China’s homegrown auction market has developed rapidly, in part because of this support. Of the world’s top ten auction houses, six are now Chinese – and all but one is just a decade old.
The state-owned Poly Auction House dominates the Chinese market, and is rivaling Christie’s and Sotheby’s in size. Interestingly, its parent company is the Chinese arm merchant, The Poly Group, which clearly has seen a financial benefit in launching an entertainment division that includes dealing in the fine arts.
One of the most internationally known houses, China Guardian Auctions, is owned by the politically well-connected founder of Taikang Insurance, Chen Dongsheng. Chen – who is married to Chairman Mao’s granddaughter – has made no secret of his plans to elevate the domestic market. “I want to create China’s Sotheby’s, and I want to recreate China’s cultural aristocracy,” he told a Chinese newspaper.

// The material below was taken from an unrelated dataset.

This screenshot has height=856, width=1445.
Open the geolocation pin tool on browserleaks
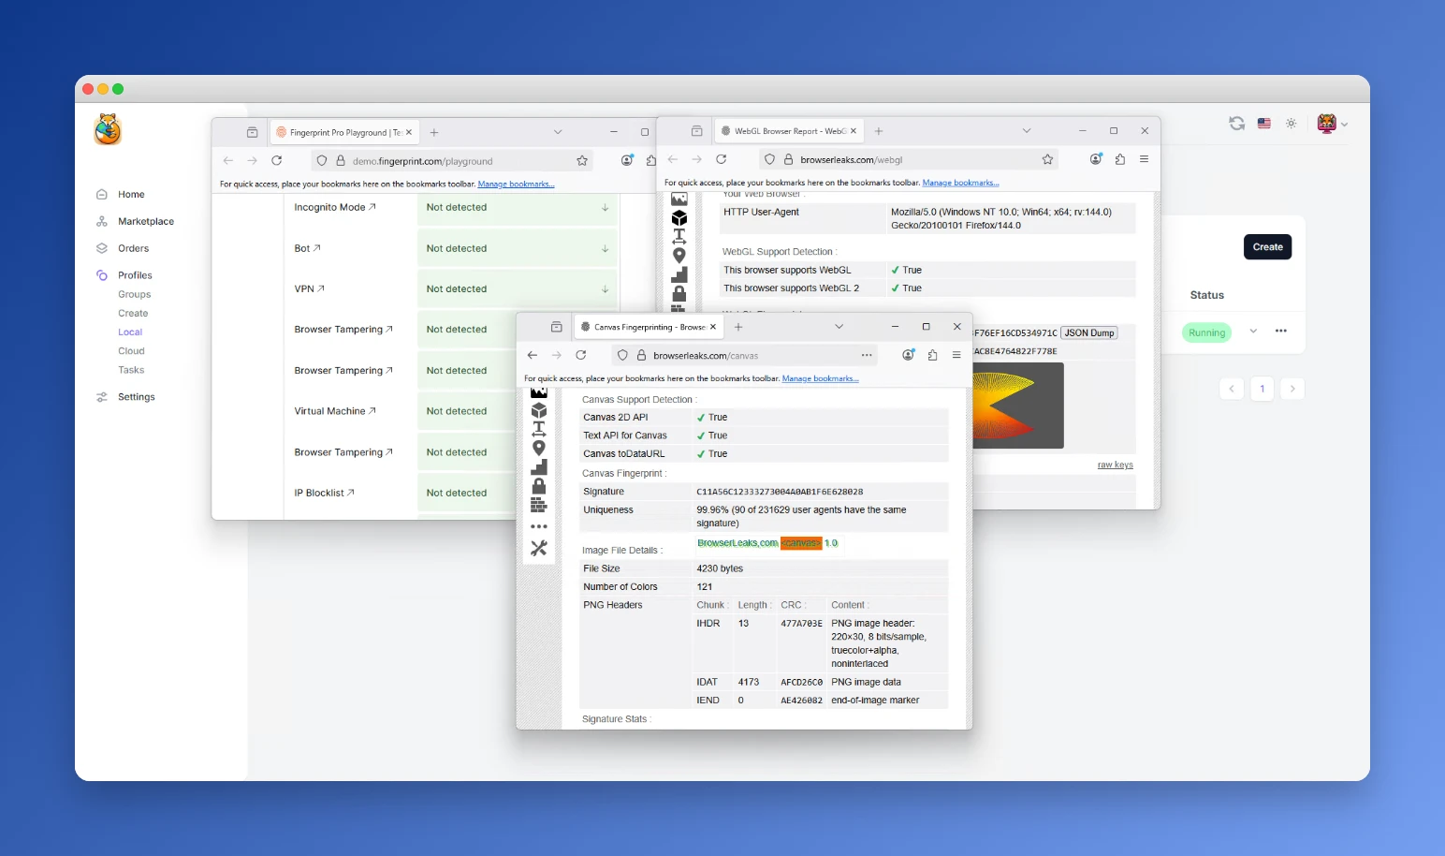point(539,448)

Sixth in the global rankings is the Beijing Council of International Auctions, owned by the Jiangsu Hongtu High Tech Company and led by flamboyant, rags-to-riches billionaire Liu Yiqian. Liu is well known in the international art markets for his record-breaking purchases, including a 15th century Tibetan silk Thangka for $45 million – the most ever paid for a Chinese artwork in an international action. He has a grand plan for his art collections: he has built two private museums in Shanghai focused on bringing Western art to China. Liu is on a global quest to bring home more treasures to fill his museums.

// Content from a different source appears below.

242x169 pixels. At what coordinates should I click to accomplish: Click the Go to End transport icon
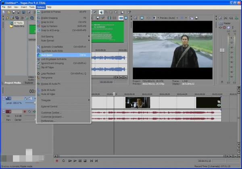(96, 161)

Dominating the home markets is not enough. These Chinese firms have virtually unfettered access worldwide in the competition to sell – and procure – collectibles. They have been quick to establish in major art capitals to bring Chinese artifacts home but also to serve their clientele overseas.
The Poly Auction House has set up office in an upscale Manhattan building across from the elite Harvard Club, with additional offices in San Francisco, Sydney, and Tokyo. Guardian is also growing overseas with locations in the United States, Japan, and Canada. Council lags behind with just an overseas office in New York, but plans to expand.
Yet despite the growing demands of the new Chinese collectors, even the prestigious foreign auction houses are limited in their ability to serve the domestic market. While China seeks the return of its own heritage, it won’t permit foreign firms to sell these antiquities in China. Nor can they auction Western antiquities.
Only one firm, Christie’s, has been approved to establish a wholly owned venture and conduct auctions in China. Sotheby’s joint venture with Beijing-based Gehua Cultural Development Group, a state-owned multimedia company in China, appears to be a troubled partnership. It’s no wonder as their businesses are so tightly restricted.
While these two houses have been granted some degree of access to the Chinese market, they are still banned from selling “cultural relics” meaning any artwork created before 1949, the year of the founding of the People’s Republic. It is no coincidence that “cultural relics” are the most profitable sales in China today. To add insult to injury, sale of Western art and antiquities by the foreign houses is limited to post-1949 as well.
If China truly wants to be a global player in the art world, it should not fear competition. Competing with the best improves the quality for all; opening doors to foreign auction houses will raise standards among Chinese firms – a necessity in a field constantly scandalized by fakes and looted antiquities.
Opening up markets is never easy. But just as China has dramatically benefited from liberalizing its currency and financial markets in recent years, it would do well to show that same courage in opening its art and antiquities market.